## BRIEF:
Reproduce the entries that follow verbatim, down to the final line.

Records from a data source
◆ ◆ ◆ ◆ ◆

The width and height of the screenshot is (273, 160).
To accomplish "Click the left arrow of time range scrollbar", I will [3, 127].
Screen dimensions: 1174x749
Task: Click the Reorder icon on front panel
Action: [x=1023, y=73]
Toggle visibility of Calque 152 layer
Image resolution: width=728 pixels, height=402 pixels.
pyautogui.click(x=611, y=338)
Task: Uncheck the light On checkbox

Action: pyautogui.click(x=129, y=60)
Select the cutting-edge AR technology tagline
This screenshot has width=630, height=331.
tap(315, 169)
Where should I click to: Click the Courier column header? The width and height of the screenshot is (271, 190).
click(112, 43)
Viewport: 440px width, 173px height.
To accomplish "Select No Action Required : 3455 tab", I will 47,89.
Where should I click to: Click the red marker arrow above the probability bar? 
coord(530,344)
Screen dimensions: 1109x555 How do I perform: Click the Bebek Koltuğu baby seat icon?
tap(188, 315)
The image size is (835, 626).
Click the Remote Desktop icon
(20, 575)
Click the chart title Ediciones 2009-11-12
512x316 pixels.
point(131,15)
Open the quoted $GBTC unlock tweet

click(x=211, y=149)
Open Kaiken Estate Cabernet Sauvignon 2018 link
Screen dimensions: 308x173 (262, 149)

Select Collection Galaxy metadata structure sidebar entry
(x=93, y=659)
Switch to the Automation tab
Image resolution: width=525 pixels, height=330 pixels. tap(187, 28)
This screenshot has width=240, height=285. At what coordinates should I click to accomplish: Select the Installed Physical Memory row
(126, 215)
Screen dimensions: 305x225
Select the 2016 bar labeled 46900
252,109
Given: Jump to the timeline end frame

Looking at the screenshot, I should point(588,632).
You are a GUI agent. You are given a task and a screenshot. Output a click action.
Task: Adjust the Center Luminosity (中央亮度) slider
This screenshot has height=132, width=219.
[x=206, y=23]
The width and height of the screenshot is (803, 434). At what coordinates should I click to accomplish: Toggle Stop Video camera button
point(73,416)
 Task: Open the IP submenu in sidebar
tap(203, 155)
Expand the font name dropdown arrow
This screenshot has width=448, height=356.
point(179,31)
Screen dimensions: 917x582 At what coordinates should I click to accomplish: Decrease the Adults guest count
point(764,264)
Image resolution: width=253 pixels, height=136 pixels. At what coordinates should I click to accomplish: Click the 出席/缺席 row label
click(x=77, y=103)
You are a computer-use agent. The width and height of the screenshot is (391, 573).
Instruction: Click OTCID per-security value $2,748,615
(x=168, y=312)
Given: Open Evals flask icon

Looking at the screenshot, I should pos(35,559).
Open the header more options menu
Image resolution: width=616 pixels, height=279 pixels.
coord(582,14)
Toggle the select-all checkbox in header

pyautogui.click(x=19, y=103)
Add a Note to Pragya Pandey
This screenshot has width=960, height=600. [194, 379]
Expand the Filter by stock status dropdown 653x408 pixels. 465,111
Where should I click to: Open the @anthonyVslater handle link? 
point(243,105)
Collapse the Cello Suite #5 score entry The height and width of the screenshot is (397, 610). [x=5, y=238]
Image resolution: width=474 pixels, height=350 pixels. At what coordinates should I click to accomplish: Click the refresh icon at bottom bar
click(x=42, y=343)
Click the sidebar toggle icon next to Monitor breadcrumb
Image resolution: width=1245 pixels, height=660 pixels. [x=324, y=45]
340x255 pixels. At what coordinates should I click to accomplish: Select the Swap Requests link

◆ ◆ ◆ ◆ ◆

## EXERCISE RESPONSE:
The width and height of the screenshot is (273, 160).
To accomplish "Click the left arrow of time range scrollbar", I will [3, 127].
Screen dimensions: 1174x749
Task: Click the Reorder icon on front panel
Action: [x=1023, y=73]
Toggle visibility of Calque 152 layer
Image resolution: width=728 pixels, height=402 pixels.
pyautogui.click(x=611, y=338)
Task: Uncheck the light On checkbox

Action: pyautogui.click(x=129, y=60)
Select the cutting-edge AR technology tagline
This screenshot has width=630, height=331.
tap(315, 169)
Where should I click to: Click the Courier column header? The width and height of the screenshot is (271, 190).
click(112, 43)
Viewport: 440px width, 173px height.
To accomplish "Select No Action Required : 3455 tab", I will 47,89.
Where should I click to: Click the red marker arrow above the probability bar? 
coord(530,344)
Screen dimensions: 1109x555 How do I perform: Click the Bebek Koltuğu baby seat icon?
tap(188, 315)
The image size is (835, 626).
Click the Remote Desktop icon
(20, 575)
Click the chart title Ediciones 2009-11-12
512x316 pixels.
point(131,15)
Open the quoted $GBTC unlock tweet

click(x=211, y=149)
Open Kaiken Estate Cabernet Sauvignon 2018 link
Screen dimensions: 308x173 (262, 149)

Select Collection Galaxy metadata structure sidebar entry
(x=93, y=659)
Switch to the Automation tab
Image resolution: width=525 pixels, height=330 pixels. tap(187, 28)
This screenshot has width=240, height=285. At what coordinates should I click to accomplish: Select the Installed Physical Memory row
(126, 215)
Screen dimensions: 305x225
Select the 2016 bar labeled 46900
252,109
Given: Jump to the timeline end frame

Looking at the screenshot, I should point(588,632).
You are a GUI agent. You are given a task and a screenshot. Output a click action.
Task: Adjust the Center Luminosity (中央亮度) slider
This screenshot has height=132, width=219.
[x=206, y=23]
The width and height of the screenshot is (803, 434). At what coordinates should I click to accomplish: Toggle Stop Video camera button
point(73,416)
 Task: Open the IP submenu in sidebar
tap(203, 155)
Expand the font name dropdown arrow
This screenshot has width=448, height=356.
point(179,31)
Screen dimensions: 917x582 At what coordinates should I click to accomplish: Decrease the Adults guest count
point(764,264)
Image resolution: width=253 pixels, height=136 pixels. At what coordinates should I click to accomplish: Click the 出席/缺席 row label
click(x=77, y=103)
You are a computer-use agent. The width and height of the screenshot is (391, 573).
Instruction: Click OTCID per-security value $2,748,615
(x=168, y=312)
Given: Open Evals flask icon

Looking at the screenshot, I should pos(35,559).
Open the header more options menu
Image resolution: width=616 pixels, height=279 pixels.
coord(582,14)
Toggle the select-all checkbox in header

pyautogui.click(x=19, y=103)
Add a Note to Pragya Pandey
This screenshot has width=960, height=600. [194, 379]
Expand the Filter by stock status dropdown 653x408 pixels. 465,111
Where should I click to: Open the @anthonyVslater handle link? 
point(243,105)
Collapse the Cello Suite #5 score entry The height and width of the screenshot is (397, 610). [x=5, y=238]
Image resolution: width=474 pixels, height=350 pixels. At what coordinates should I click to accomplish: Click the refresh icon at bottom bar
click(x=42, y=343)
Click the sidebar toggle icon next to Monitor breadcrumb
Image resolution: width=1245 pixels, height=660 pixels. [x=324, y=45]
340x255 pixels. At what coordinates should I click to accomplish: Select the Swap Requests link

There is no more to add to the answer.